Just compensation or just desserts?
Why do we as a society say that landowners must incur any decline in value from the downzoning of their property; but when it comes to the upzoning of property by redevelopment, we require the property’s value appreciation to be transferred to others who are politically connected? If we can’t stop the predatory game of redevelopment at least we could let small landowners have their “just desserts,” not merely “just compensation” for the lowest and worst use of their properties.

The proper role of government under the U.S. Constitution is to protect one’s liberties and nest-eggs of property. This somehow has been twisted into sanctioning the plundering of other’s private property for the personal and collective gain of others and throwing a bone back to those whose property is taken.

Part of the reason for this was U.S. Supreme Court Justice Oliver Wendell Holmes disastrous definition of “just compensation” as “what somebody lost, not what they can gain.” But this has been twisted into a license for others to steal what one could gain from a favorable regulatory change to the zoning of one’s property under the guise of the “public use” doctrine. Like the Aesop’s fable cited above, we should be wary of those who sincerely offer just compensation for our property nest eggs under the pretense that “some eggs have to be broken to make an omelet.”

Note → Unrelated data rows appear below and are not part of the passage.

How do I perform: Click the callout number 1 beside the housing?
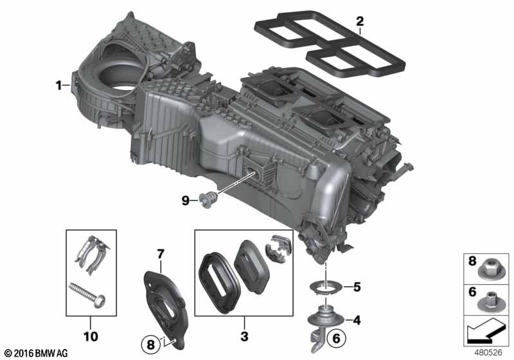(58, 86)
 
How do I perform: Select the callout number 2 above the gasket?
(360, 21)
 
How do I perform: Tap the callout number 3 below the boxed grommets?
(244, 336)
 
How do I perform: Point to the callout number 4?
(357, 320)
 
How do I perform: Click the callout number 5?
(357, 287)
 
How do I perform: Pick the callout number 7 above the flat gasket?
(160, 254)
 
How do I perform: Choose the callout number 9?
(186, 200)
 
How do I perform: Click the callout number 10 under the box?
(91, 336)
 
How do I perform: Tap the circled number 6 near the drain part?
(336, 338)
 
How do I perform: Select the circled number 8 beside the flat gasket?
(150, 345)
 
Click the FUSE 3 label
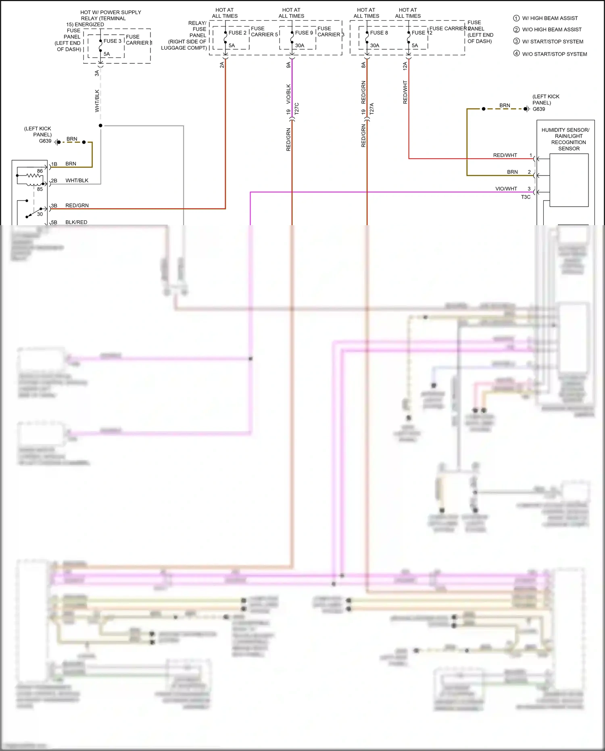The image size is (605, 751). click(112, 41)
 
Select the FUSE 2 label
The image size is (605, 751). click(237, 33)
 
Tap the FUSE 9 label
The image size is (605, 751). click(304, 33)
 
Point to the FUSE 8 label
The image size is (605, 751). click(379, 33)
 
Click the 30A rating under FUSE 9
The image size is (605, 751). click(299, 46)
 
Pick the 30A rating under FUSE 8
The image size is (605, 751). click(374, 46)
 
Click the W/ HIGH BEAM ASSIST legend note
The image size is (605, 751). click(549, 18)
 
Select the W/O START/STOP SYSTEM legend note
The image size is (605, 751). click(554, 54)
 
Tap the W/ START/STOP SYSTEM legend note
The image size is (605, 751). click(552, 42)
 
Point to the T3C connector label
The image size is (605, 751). click(526, 197)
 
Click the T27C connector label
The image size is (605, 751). click(297, 109)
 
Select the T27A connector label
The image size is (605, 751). click(372, 109)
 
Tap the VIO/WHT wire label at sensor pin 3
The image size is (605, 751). click(506, 188)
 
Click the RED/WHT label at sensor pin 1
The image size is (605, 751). click(505, 155)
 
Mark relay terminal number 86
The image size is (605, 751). click(40, 171)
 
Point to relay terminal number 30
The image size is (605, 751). click(40, 214)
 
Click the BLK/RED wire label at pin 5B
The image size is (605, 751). click(76, 222)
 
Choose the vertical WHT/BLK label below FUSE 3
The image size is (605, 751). click(97, 100)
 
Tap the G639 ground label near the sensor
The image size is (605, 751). click(538, 109)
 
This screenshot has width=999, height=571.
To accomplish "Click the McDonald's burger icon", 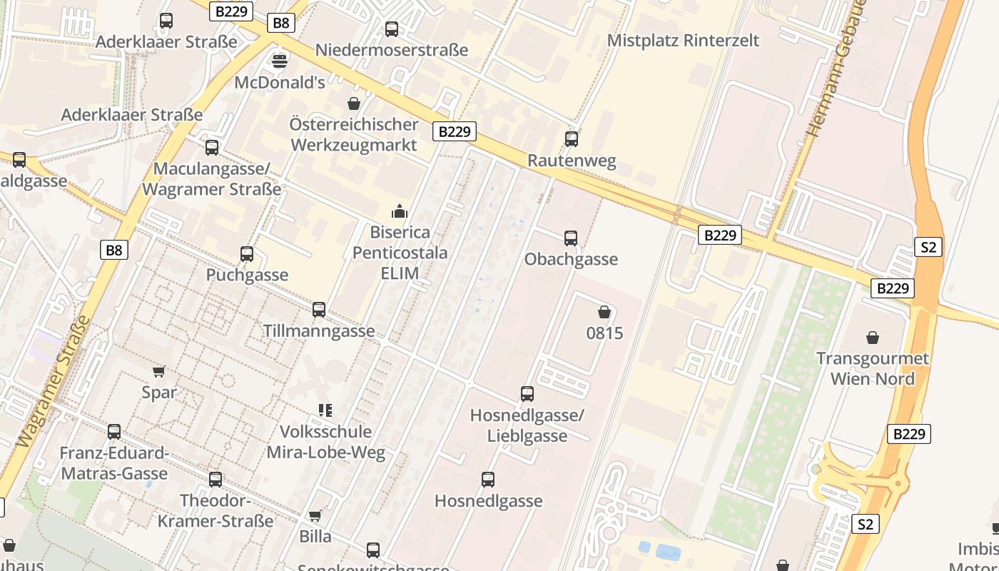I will coord(280,60).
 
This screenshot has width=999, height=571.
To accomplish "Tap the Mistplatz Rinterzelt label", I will coord(683,41).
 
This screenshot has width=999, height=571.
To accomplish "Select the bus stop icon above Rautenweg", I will coord(571,138).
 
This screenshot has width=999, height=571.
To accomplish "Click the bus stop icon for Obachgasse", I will coord(571,238).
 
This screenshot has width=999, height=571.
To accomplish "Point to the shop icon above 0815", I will coord(604,312).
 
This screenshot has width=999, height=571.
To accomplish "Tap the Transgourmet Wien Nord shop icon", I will coord(872,337).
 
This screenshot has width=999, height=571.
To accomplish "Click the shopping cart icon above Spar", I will coord(158,371).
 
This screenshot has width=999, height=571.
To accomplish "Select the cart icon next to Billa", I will coord(315,515).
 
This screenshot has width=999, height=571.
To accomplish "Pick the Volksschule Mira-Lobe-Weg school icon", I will coord(325,410).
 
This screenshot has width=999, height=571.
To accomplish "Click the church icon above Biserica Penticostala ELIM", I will coord(399,211).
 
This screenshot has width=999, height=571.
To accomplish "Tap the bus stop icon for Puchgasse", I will coord(247,253).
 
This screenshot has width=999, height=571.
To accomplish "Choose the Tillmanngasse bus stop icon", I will coord(319,309).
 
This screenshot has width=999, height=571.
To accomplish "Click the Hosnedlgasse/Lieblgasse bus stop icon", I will coord(527,393).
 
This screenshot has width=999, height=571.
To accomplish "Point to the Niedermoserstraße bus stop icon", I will coord(392,29).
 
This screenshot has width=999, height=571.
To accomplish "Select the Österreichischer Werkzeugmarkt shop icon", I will coord(353,103).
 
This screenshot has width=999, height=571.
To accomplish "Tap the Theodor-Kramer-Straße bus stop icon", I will coord(215,479).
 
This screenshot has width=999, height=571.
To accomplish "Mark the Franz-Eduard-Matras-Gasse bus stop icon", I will coord(114,431).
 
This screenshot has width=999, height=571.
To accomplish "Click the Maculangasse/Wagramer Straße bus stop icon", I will coord(212,148).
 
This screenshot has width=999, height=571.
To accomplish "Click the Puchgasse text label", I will coord(247,275).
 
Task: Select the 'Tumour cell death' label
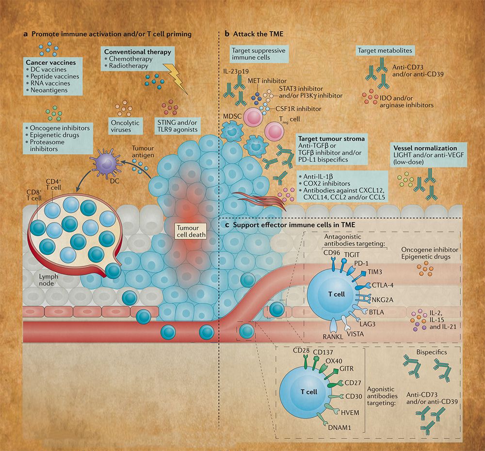[191, 231]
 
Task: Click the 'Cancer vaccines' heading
[47, 62]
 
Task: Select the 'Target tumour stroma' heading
[332, 139]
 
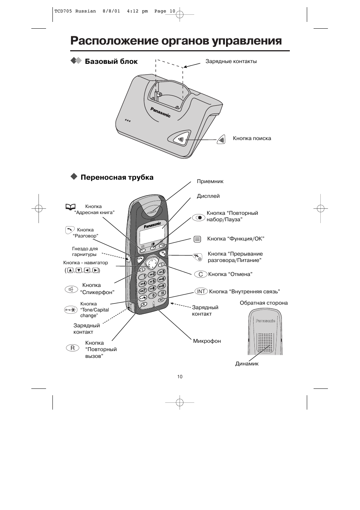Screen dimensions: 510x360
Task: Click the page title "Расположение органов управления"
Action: (176, 41)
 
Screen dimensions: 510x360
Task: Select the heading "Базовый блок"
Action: (111, 61)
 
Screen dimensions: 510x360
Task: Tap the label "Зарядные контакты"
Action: (231, 61)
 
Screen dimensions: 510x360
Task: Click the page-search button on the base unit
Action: (181, 139)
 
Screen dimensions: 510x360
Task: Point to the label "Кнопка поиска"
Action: (252, 138)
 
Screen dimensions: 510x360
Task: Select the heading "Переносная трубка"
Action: (117, 177)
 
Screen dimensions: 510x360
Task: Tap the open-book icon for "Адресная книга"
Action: (70, 206)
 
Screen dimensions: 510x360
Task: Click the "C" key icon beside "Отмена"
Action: (201, 274)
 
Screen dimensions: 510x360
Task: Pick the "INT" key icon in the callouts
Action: (201, 291)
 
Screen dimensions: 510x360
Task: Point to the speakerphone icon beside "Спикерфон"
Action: (71, 289)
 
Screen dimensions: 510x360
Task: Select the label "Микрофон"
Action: (207, 341)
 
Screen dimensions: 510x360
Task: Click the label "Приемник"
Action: (210, 181)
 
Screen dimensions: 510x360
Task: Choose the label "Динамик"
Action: (247, 364)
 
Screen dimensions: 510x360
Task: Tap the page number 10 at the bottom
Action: (180, 376)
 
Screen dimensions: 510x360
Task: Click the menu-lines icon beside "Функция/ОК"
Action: (197, 239)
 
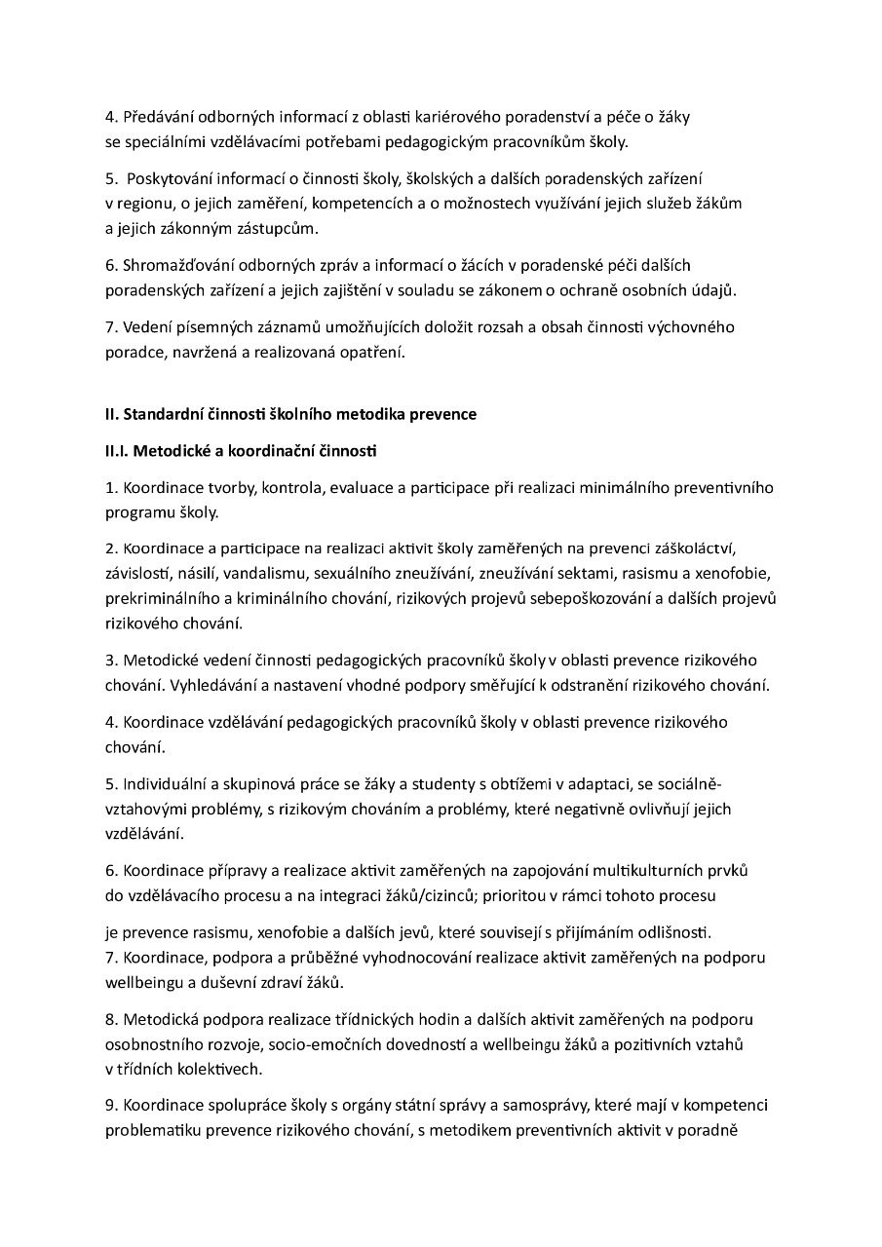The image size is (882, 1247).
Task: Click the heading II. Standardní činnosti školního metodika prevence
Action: [290, 414]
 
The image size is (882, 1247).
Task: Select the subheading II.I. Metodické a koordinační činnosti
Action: [241, 451]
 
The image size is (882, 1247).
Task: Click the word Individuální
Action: [169, 783]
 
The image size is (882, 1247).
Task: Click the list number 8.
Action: [111, 1019]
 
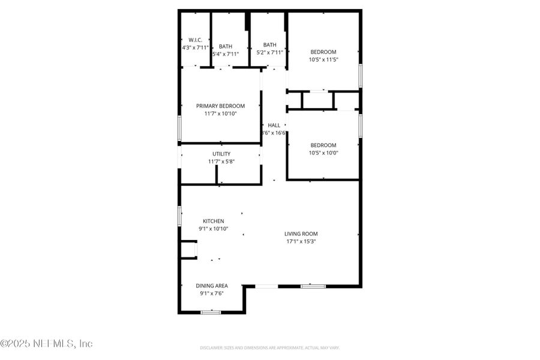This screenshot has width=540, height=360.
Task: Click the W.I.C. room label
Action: [194, 40]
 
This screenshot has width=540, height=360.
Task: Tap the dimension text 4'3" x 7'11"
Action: [196, 47]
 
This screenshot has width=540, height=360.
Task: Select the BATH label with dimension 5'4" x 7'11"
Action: [226, 46]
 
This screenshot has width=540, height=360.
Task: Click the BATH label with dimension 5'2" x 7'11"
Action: [269, 44]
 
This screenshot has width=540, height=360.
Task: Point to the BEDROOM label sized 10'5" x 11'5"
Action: [323, 52]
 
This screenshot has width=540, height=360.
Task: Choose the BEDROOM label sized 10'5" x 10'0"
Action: [323, 145]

That is why we should urge our state legislators to vote for Senator Tom McClintock’s proposed State Constitutional Amendment 15 (SCA-15), which would at least make cities have to pay owners the full appreciated value of their properties for redevelopment without the use of eminent domain.


Wayne Lusvardi: waynelbox-blogger@yahoo.com

Wayne Lusvardi worked for 20 years for the Metro Water District of So. Cal. and lives in Pasadena. The views expressed are his own.